Developer, tinkerer, thinker

Laziness, Ruby, reduce and the map that wasn’t

March 6th, 2014

The other day, I was writing some Ruby code to go through a list, apply a function to it, and return the first element that the function didn’t return nil for. A good example would be matching a RegExp, and returning the MatchData for the first result element of the array that matched.

There is a Enumerable#grep function, which almost does this, but not quite. Other than that, there didn’t seem to be a function.

Now, you could do this with a map, followed by a find, but that seems inefficient since you only want the first non-nil result. Probably a first world programming problem, but it got me thinking if there was a way to do this efficiently, simply and idiomatically.

Hoogle

Hoogle is a great tool for looking for Haskell functions based on their type signature. I figured if there was a Haskell function for this, I wouldn’t be going crazy and it might give me an idea of what the name is called. In this case, we want a function that takes a list of something, a function that converts that something into either None or Maybe something else (equivalent to returning nil or something in Ruby, but in a statically-typed way). The Haskell signature is therefore [a] -> (a -> Maybe B) -> Maybe B.

Search for that on Hoogle, and you don’t get any useful results. So am I crazy for wanting it? Well, no.

Laziness

Because Haskell is lazy, map followed by find is efficient, because the map will only be run as many times as needed to get output from find.

This reminded me of a more general problem with Ruby – its reduce function is strict (not lazy), so it always consumes the whole list, even if you don’t need it to. So, since this list function can be written as a reduce, if we had a lazy reduce, we would have our solution.

Lazy reduction

Let’s take a simple definition of reduce, and rewrite it to be left associative and lazy.

def reduce(initial, &block)
  each do |x|
    initial = block.call(initial, x)
  end
  initial
end

Okay, so how do we make this lazy? The block normally gets the initial value (or memo value), and the next value, and returns a new memo value. Instead, we’ll get the next value in the list, and a block we can call that reduces the rest of the list (and returns initial on an empty list.)

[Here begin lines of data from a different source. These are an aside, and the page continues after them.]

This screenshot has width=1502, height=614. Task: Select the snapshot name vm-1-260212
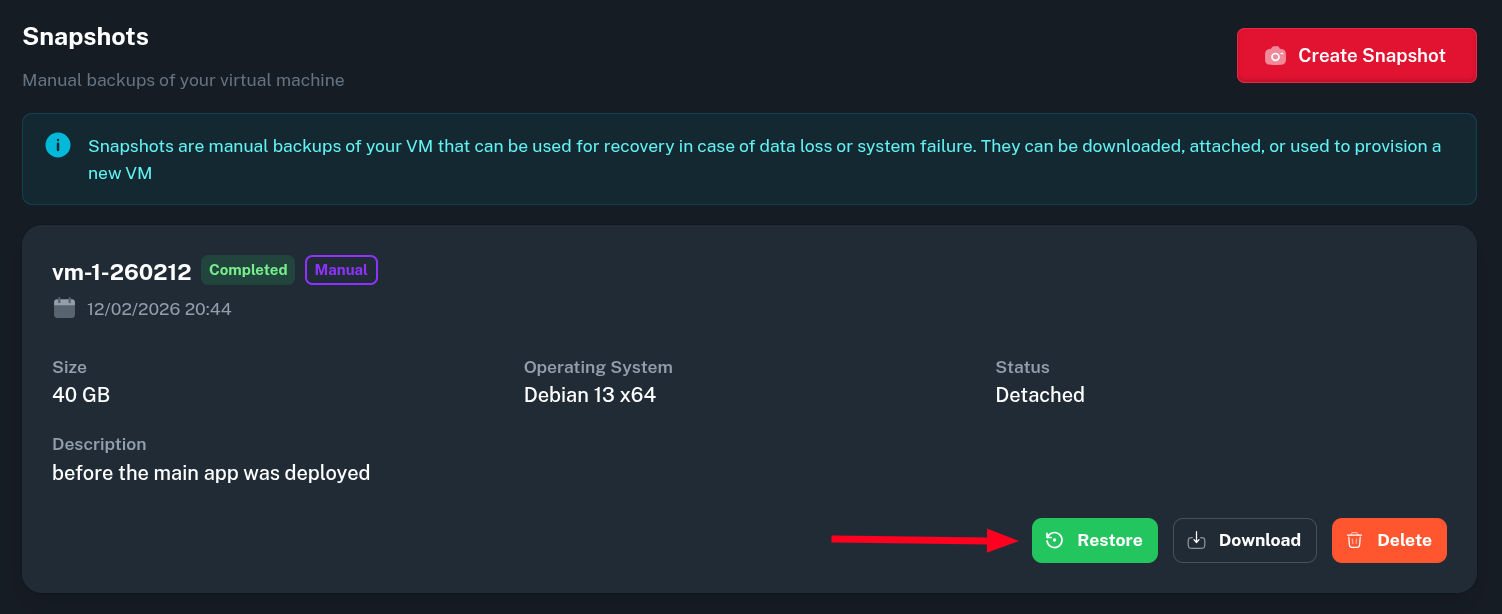coord(121,272)
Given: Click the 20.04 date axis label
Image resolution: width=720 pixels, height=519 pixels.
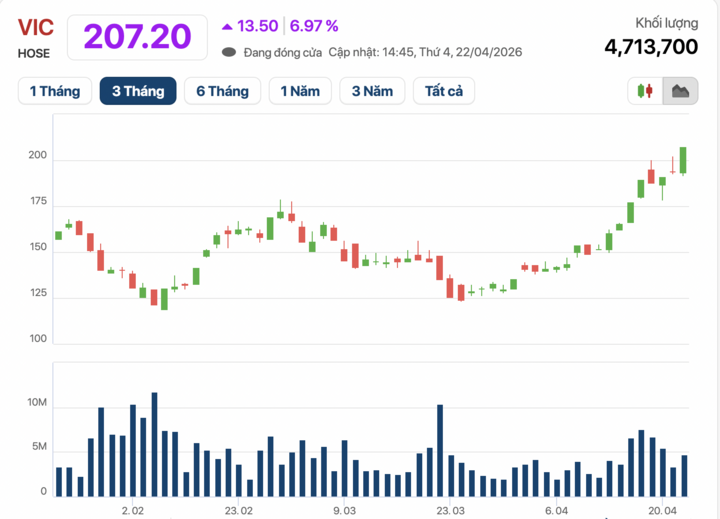Looking at the screenshot, I should (x=665, y=510).
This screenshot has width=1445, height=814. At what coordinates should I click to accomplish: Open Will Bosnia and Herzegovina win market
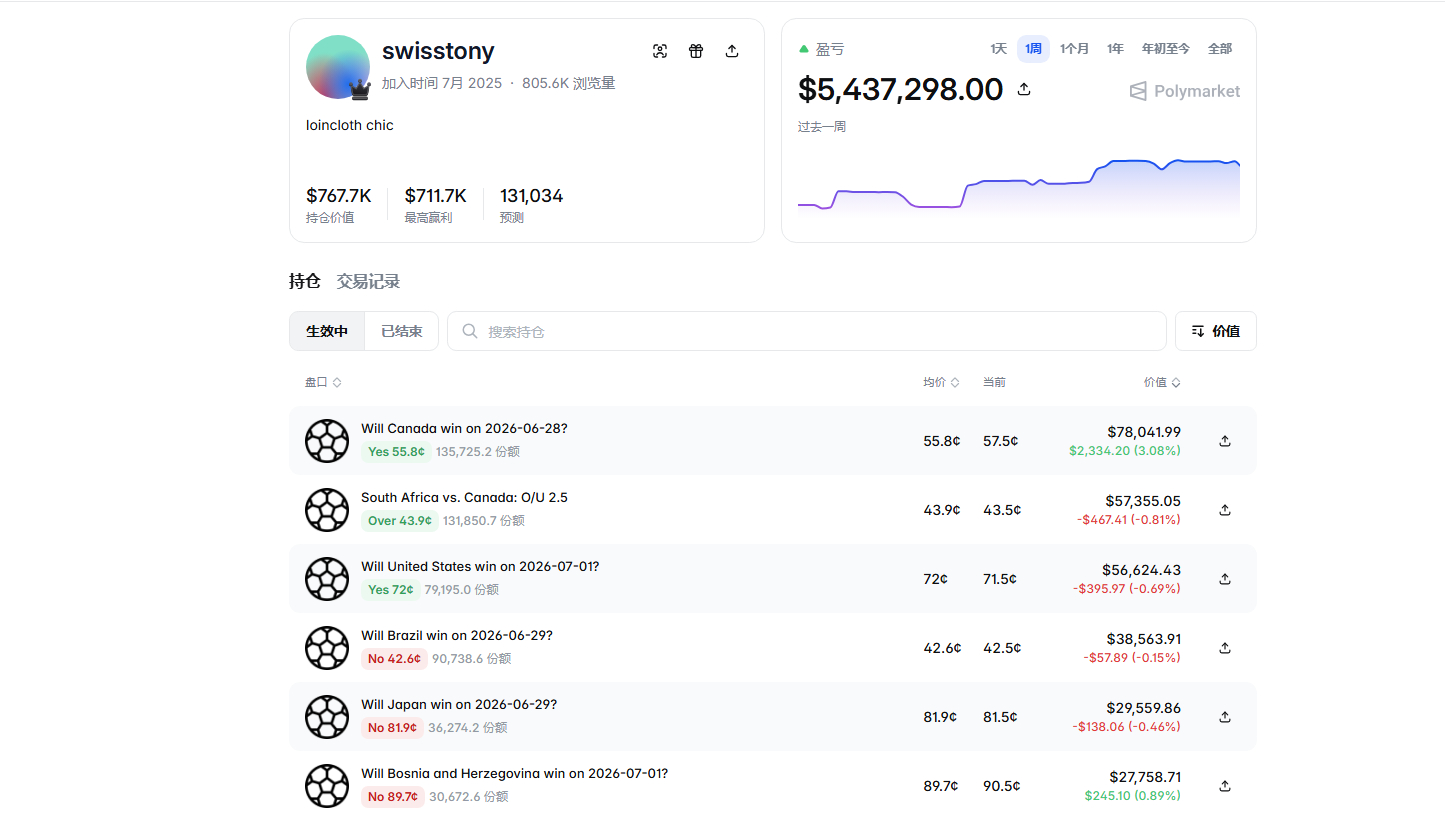click(x=514, y=773)
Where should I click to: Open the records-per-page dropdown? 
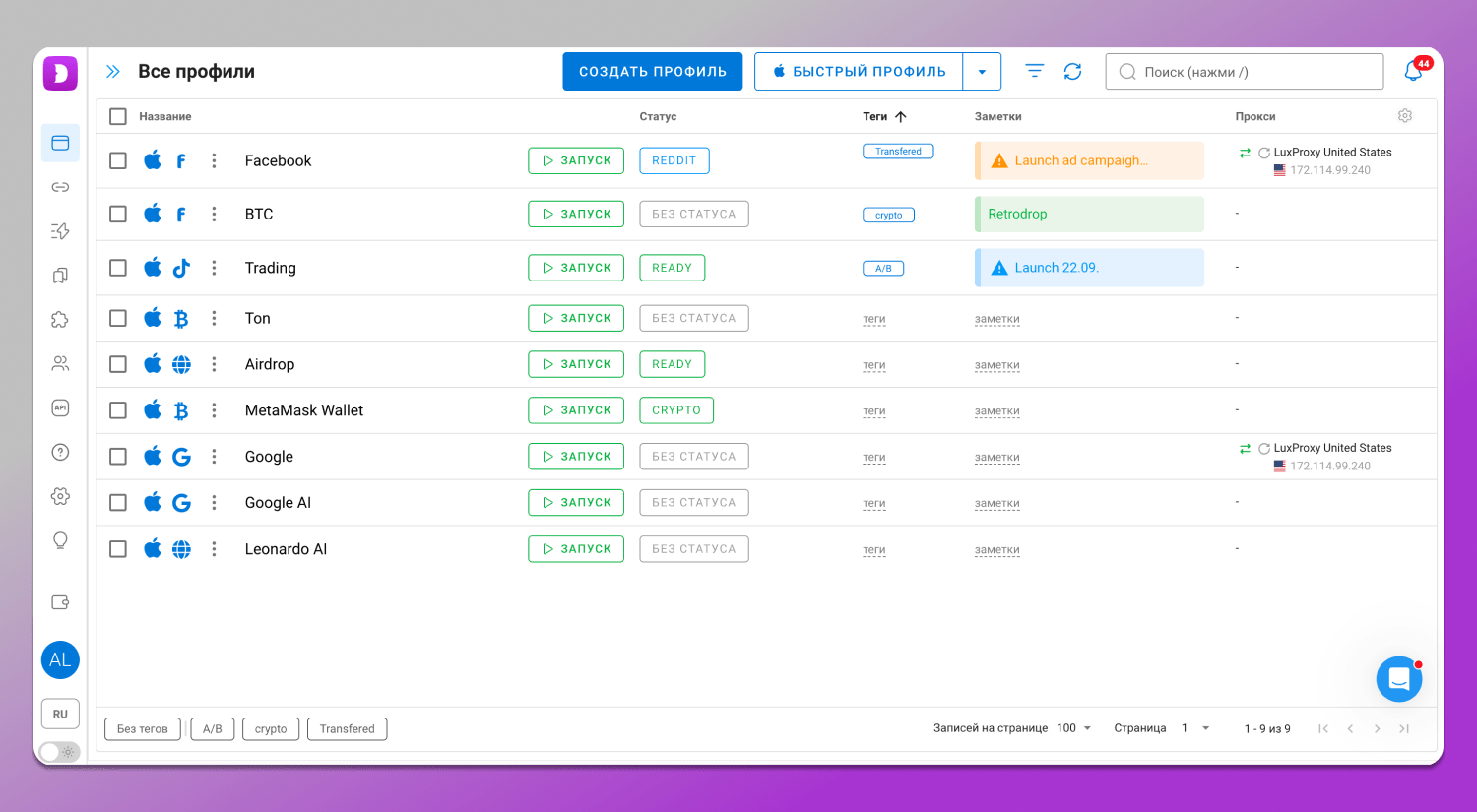click(x=1074, y=728)
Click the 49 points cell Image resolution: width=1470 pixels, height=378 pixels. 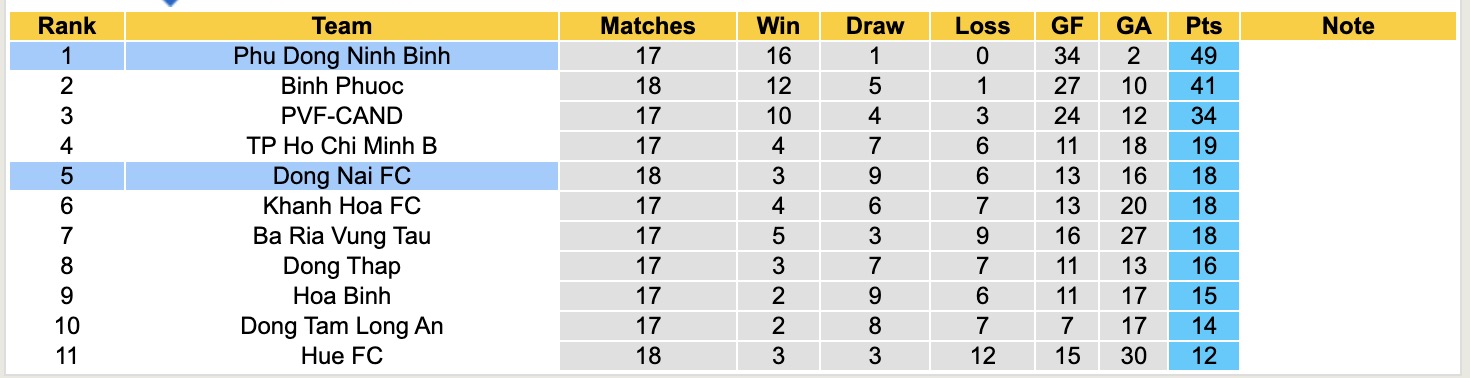click(x=1203, y=56)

def reduce_left(initial, &block)
  again = lambda do |list|
    if list.empty?
      initial
    else
      thunk = lambda do
        again.call(list.rest)
      end
      block.call(list.first, thunk)
    end
  end
  again.call(self)
end

Calling list.rest like this is inefficient, so we’ll rewrite it to use an Enumerator in a minute. Firstly, let’s see how we could use it.

Implementing map_first

Without further ado, the first non-nil result, or nil is:

def map_first(&block)
  reduce_left(nil) do |x, rest|
    block.call(x) || rest.call
  end
end

Note this has the short-circuiting OR structure we would expect.

An efficient implementation of reduce_left

We should use an Enumerator, so it would look like this:

def reduce_left(initial, &block)
  e = self.each
  again = lambda do
    block.call(e.next, again)
  end
  again.call
rescue StopIteration
  initial
end

And it’s even less code and fewer lambdas. Thus concludes the blog post.